J-J B : Est-ce qu’à vos yeux, en recevant Kadhafi, Nicolas Sarkozy encourage le terrorisme ?

S R : En tout cas, d’une certaine façon, il le cautionne, c’est ça qui est extrêmement grave.

J-J B : Il cautionne le terrorisme ?

S R : Je l’ai déjà dit et les parlementaires l’ont dit également ; Kadhafi a fait des déclarations récentes validant le terrorisme et il est reçu en France sans qu’il n’y ait de déclaration forte condamnant ses propos. Donc en effet, je pense que cette visite n’est pas correcte, pas souhaitable et c’est même une forme de provocation qui se retourne d’ailleurs contre Nicolas Sarkozy puisque Kadhafi est allé jusqu’au bout de la provocation en déclarant hier que le président de la République avait menti et qu’il n’avait pas parlé des Droits de l’Homme.

J-J B : L’Elysée dit que c’est faux, doit-on croire Kadhafi ou Nicolas Sarkozy ?

S R : C’est toute la question. Compte tenu de ce que l’on connaît de Kadhafi, je préfère croire Nicolas Sarkozy. Sauf qu’il doit constater lui-même qu’il est tombé dans le piège d’un dirigeant dictateur qui n’a aucun scrupule et donc la leçon lui a été administrée.

J-J B : Vous ne l’auriez pas reçu ?

S R : Non.

J-J B : Alors qu’en Espagne, on va le recevoir…

S R : Il parait.

J-J B : Le Gouvernement espagnol est un Gouvernement socialiste, en Italie on l’a reçu aussi…

S R : Peut-être que la France a aussi un autre visage, une autre mission. C’est le pays vers lequel tous les regards se tournent lorsque les Droits de la personne humaine sont menacés. Ce n’est donc pas une raison pour s’aligner sur d’autres. Et je ne veux pas faire d’ingérence dans les politiques diplomatiques des autres états. C’est aux opinions publiques dans ces pays-là, de dire ce qu’elles ont à dire. En tout cas, je pense que ce qui s’est passé à Paris avec ce que l’on vient d’évoquer sur la mise en cause de la parole de Nicolas Sarkozy servira peut être de leçon à José Luiz Zapatero. S’il le reçoit en tête-à-tête, il y aura sans doute des témoins.

J-J B : Hier soir à l’Unesco, Kadhafi a fait la leçon à la France sur le respect des droits des immigrés. Je le cite : « avant de parler de Droits de l’Homme il faut vérifier que les immigrés bénéficient chez vous de ces Droits ». Vous l’approuvez ?
────────────────
▶ EXERCICES:
a – Traduisez en anglais cette phrase de l'entretien sur la visite de Kadhafi : « C’est le pays vers lequel tous les regards se tournent lorsque les Droits de la personne humaine sont menacés. »
b – Recopiez fidèlement un passage de l'entretien sur la visite de Kadhafi : commencez aux mots « S R : Peut-être » et arrêtez-vous après « doute des témoins. ».
c – Reprenez, s'il vous plaît, l'entretien sur la visite de Kadhafi là où il s'interrompt.

▶ LES DONNÉES:
────────────────
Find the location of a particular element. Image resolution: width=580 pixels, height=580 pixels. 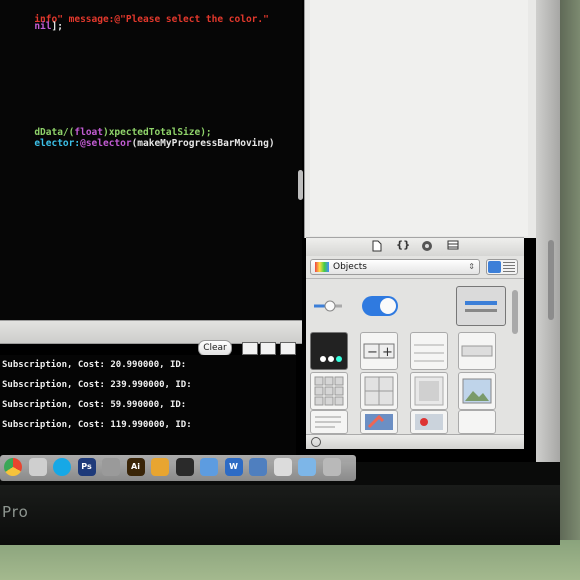

console-line: Subscription, Cost: 239.990000, ID: is located at coordinates (97, 385).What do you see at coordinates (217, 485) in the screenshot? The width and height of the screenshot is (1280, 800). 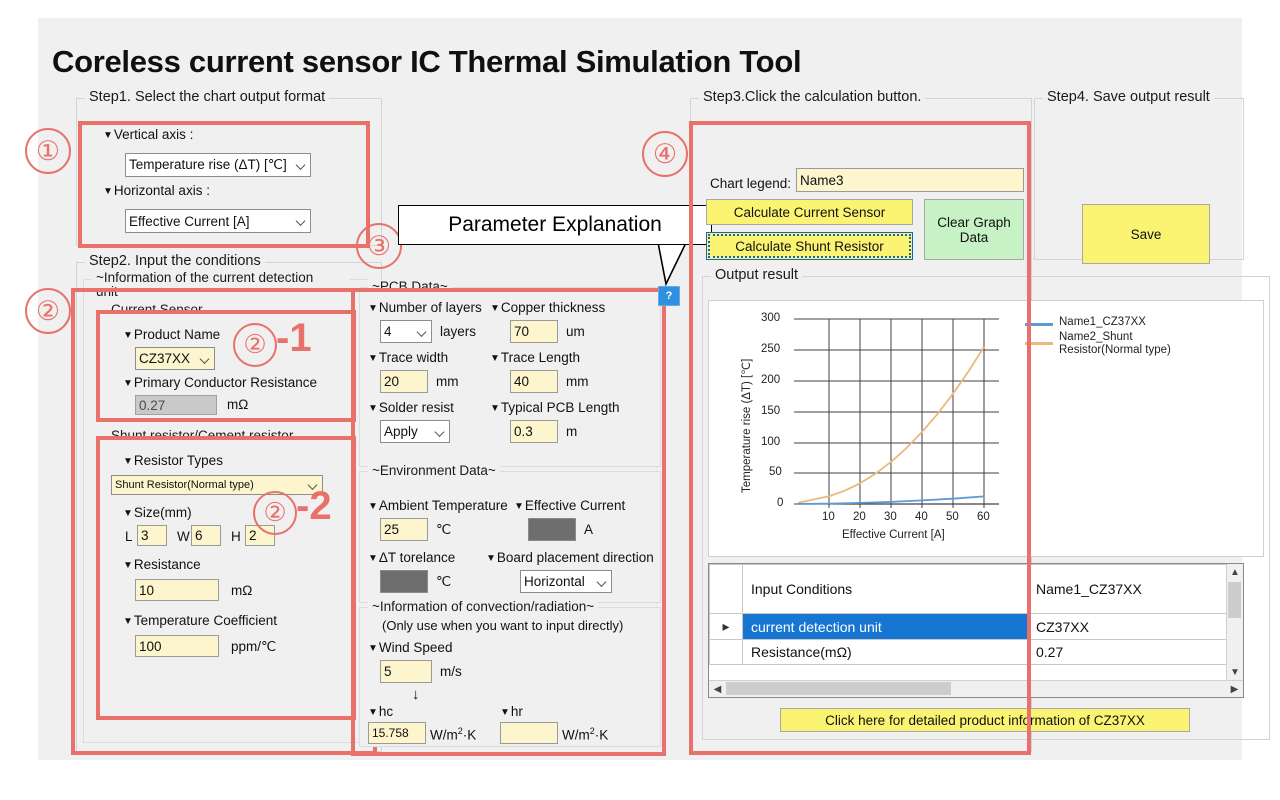 I see `resistor-types-select: Shunt Resistor(Normal type)` at bounding box center [217, 485].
────────────────
▶ CORRIGÉ:
a – It is the country to which all eyes turn when human rights are threatened.

b –
S R : Peut-être que la France a aussi un autre visage, une autre mission. C’est le pays vers lequel tous les regards se tournent lorsque les Droits de la personne humaine sont menacés. Ce n’est donc pas une raison pour s’aligner sur d’autres. Et je ne veux pas faire d’ingérence dans les politiques diplomatiques des autres états. C’est aux opinions publiques dans ces pays-là, de dire ce qu’elles ont à dire. En tout cas, je pense que ce qui s’est passé à Paris avec ce que l’on vient d’évoquer sur la mise en cause de la parole de Nicolas Sarkozy servira peut être de leçon à José Luiz Zapatero. S’il le reçoit en tête-à-tête, il y aura sans doute des témoins.

c –
S R : Venant de lui, je trouve une nouvelle fois qu’il s’agit de provocation. On voit d’ailleurs dans toutes les étapes de son voyage à quel point cette présence n’était pas acceptable. A chaque fois il y a eu des pièges qui ont été tendus, la France y est tombée. Elle reçoit un dictateur qui cautionne la torture en prison, ça n’est pas parce que les infirmières ont été libérées qu’il faut cautionner… On dit même que les gardiens des infirmières torturées étaient dans la délégation...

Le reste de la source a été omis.